The molecular machinery underlying heart development out of primordial anterior mesoderm remains incompletely understood. This is in part due to a restricted research emphasis on canonical genomic elements and the inability to precisely model the timing of cardiac lineage commitment. The genome is pervasively transcribed far beyond the coding exome. Therefore, we hypothesized that the transcriptome as a whole, including all noncoding and splice isoforms would most precisely define the identity of the cell as it differentiated into a cardiomyocyte. Using an enhancer fragment of the heart-critical Smarcd3 Brg1/Brm associated factor (BAF) subunit, we developed an in vitro reporter differentiation system that precisely delineated the first heart specification from murine embryonic stem cells (mESCs). From this, de novo total RNA isoform coexpression networks were generated to reveal a staged progression by which hundreds of thousands of gene isoforms were organized into hundreds of subnetwork modules that dynamically programmed nascent mesoderm to became restricted to a cardiovascular fate.
Many transcripts within the nucleus bind and influence the genomic regulation of chromatin modifying complexes. Therefore, we next aimed to elucidate the BRG1/BAF RNA interactome during its key role at cardiac fate commitment. Using targeting immunoprecipitations coupled to molecular techniques to isolate and identify protein:RNA adducts, we found at least 7 subunits engaged RNA molecules via previously unrealized discrete domains. Furthermore, these subunits interfaced RNA through tens of thousands of binding events that frequently coincided the defining transcript isoform transitions of this developmental window.

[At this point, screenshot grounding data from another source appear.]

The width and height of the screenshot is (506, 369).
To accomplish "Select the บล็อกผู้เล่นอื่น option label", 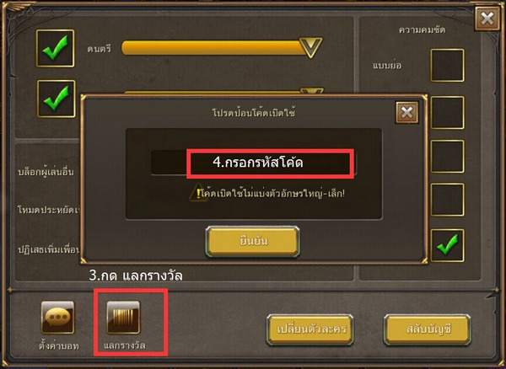I will [x=46, y=172].
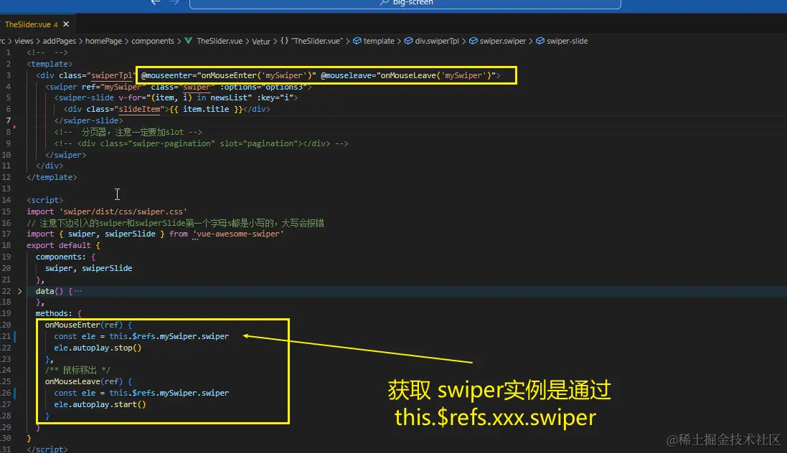Click the Vetur item in the breadcrumb
This screenshot has height=453, width=787.
click(x=261, y=41)
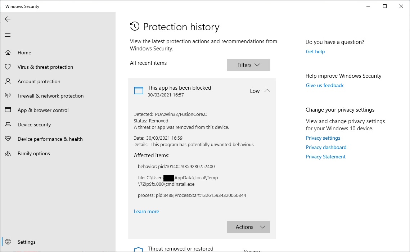The image size is (410, 252).
Task: Open Firewall & network protection icon
Action: click(8, 96)
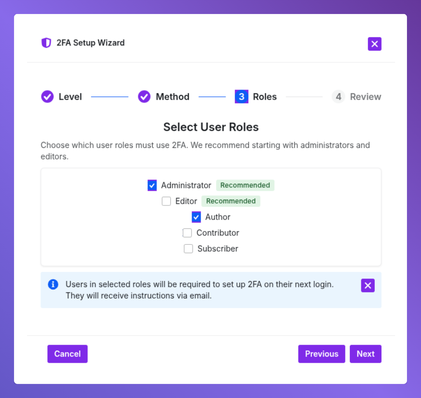Dismiss the 2FA email notice banner
The width and height of the screenshot is (421, 398).
368,285
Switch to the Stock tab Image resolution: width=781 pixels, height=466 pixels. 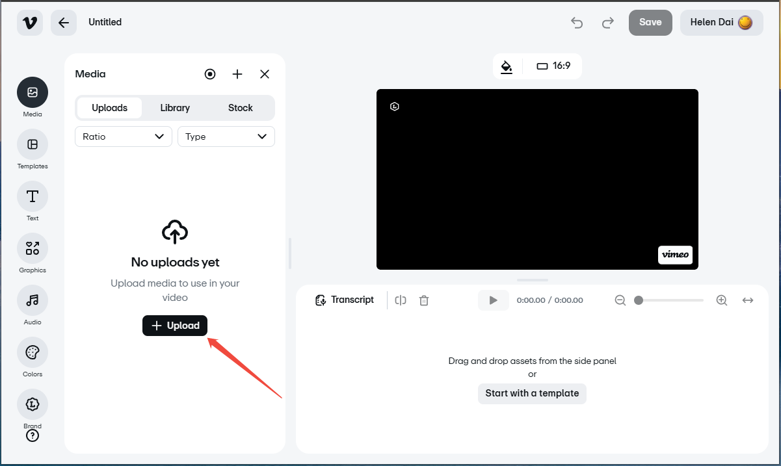pyautogui.click(x=240, y=107)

These interrogations into the transcriptional basis for cardiac lineage differentiation also identified 6 annotated long intergenic noncoding RNAs (lincRNA) with discrete gene structure, epigenetic regulation, and cardiac progenitor specificity in vivo. We ablated these lincRNAs in the embryo via Cas9 editing, which revealed regulatory roles within their local genomic environments, including between Bmp4 and Rubie. While none of the 6 transcripts were required for proper heart morphogenesis, compound heterozygous Bmp4+/-; Rubie+/- offspring did reveal a genetic interaction between these genes in formation of the right ventricular outflow tract. These experiments provide new insight into the complex role RNA plays during cardiac lineage commitment and congenital heart disease.